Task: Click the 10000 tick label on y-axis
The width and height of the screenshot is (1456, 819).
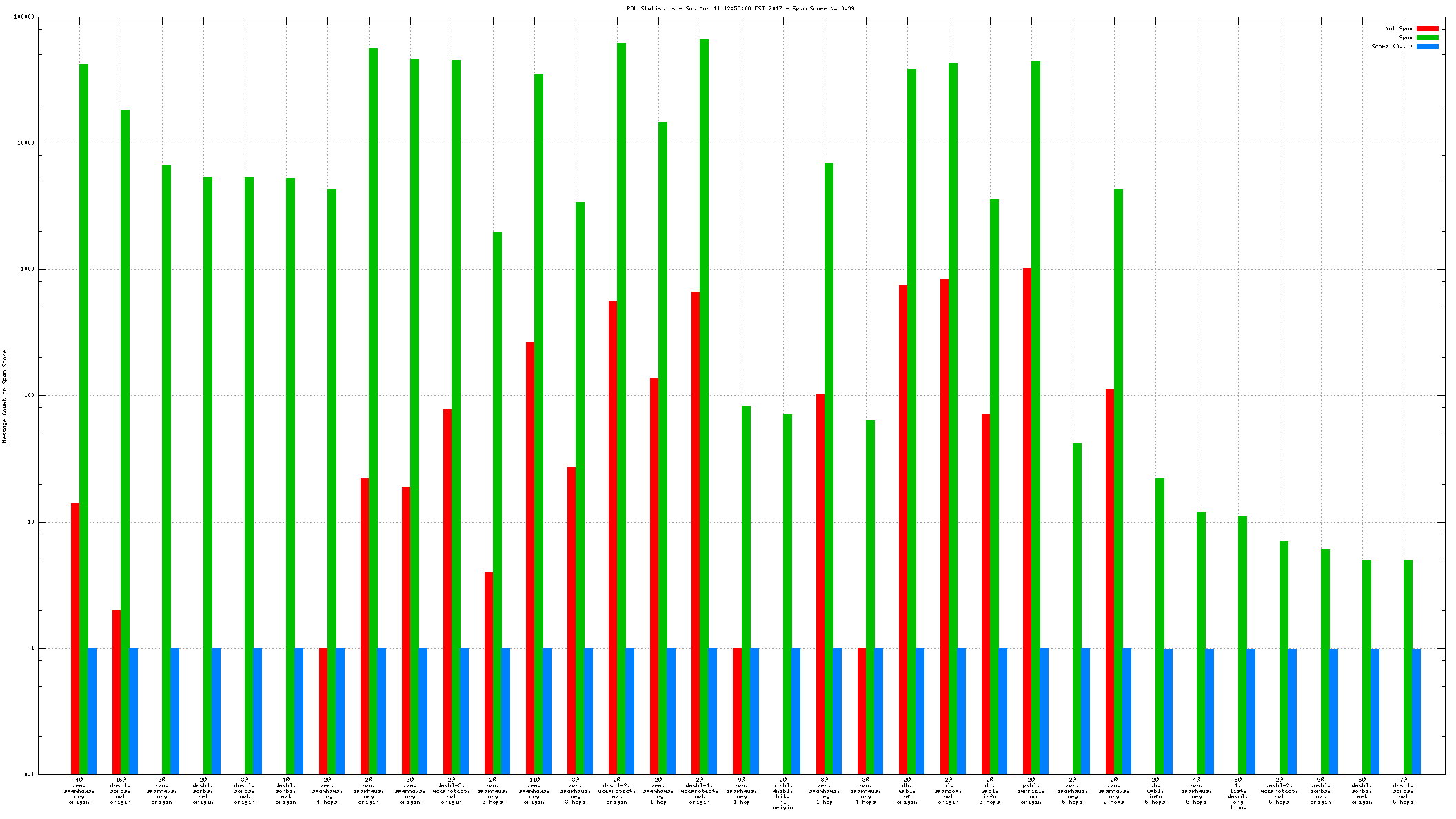Action: [x=26, y=143]
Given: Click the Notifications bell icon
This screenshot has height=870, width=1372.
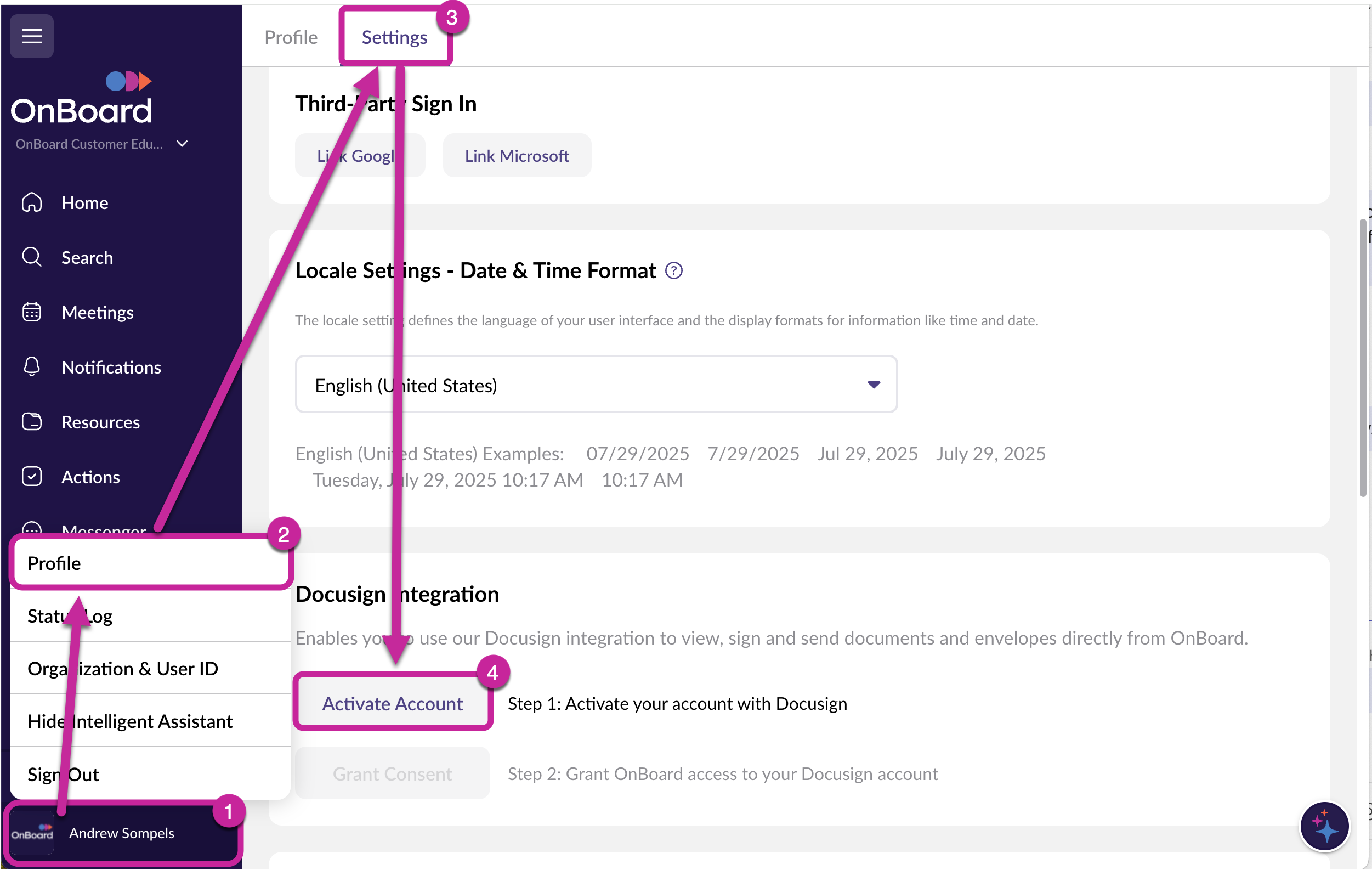Looking at the screenshot, I should point(32,366).
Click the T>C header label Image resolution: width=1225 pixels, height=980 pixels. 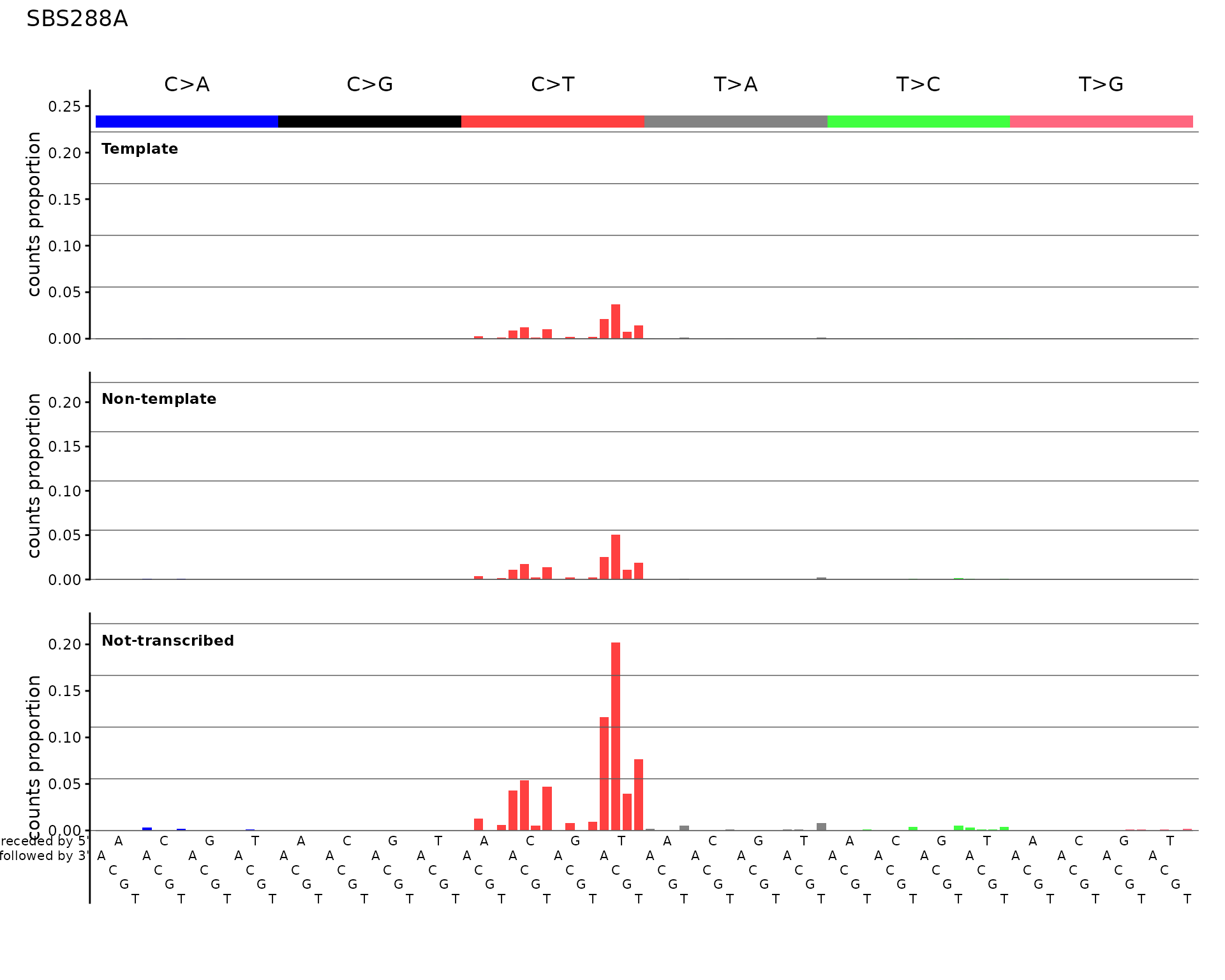[x=918, y=84]
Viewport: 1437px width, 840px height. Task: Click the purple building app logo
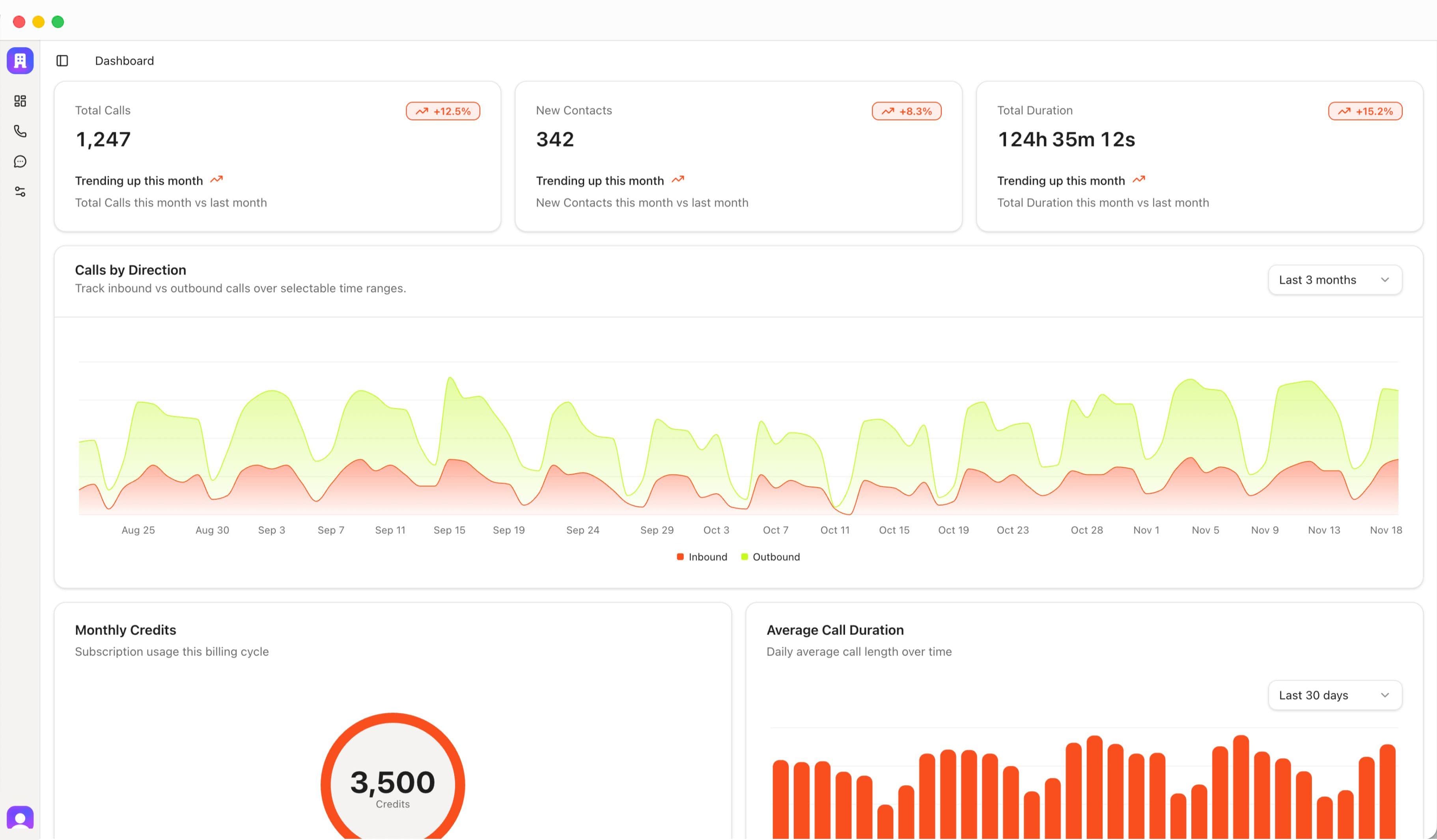point(20,60)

**Problem statement**
Copy nothing but the lines from the line holding "Viewport: 1437px width, 840px" through the last line of the entries, exactly, while leaving out the pictures.

**Exercise response**
Viewport: 1437px width, 840px height. Task: Click the purple building app logo
point(20,60)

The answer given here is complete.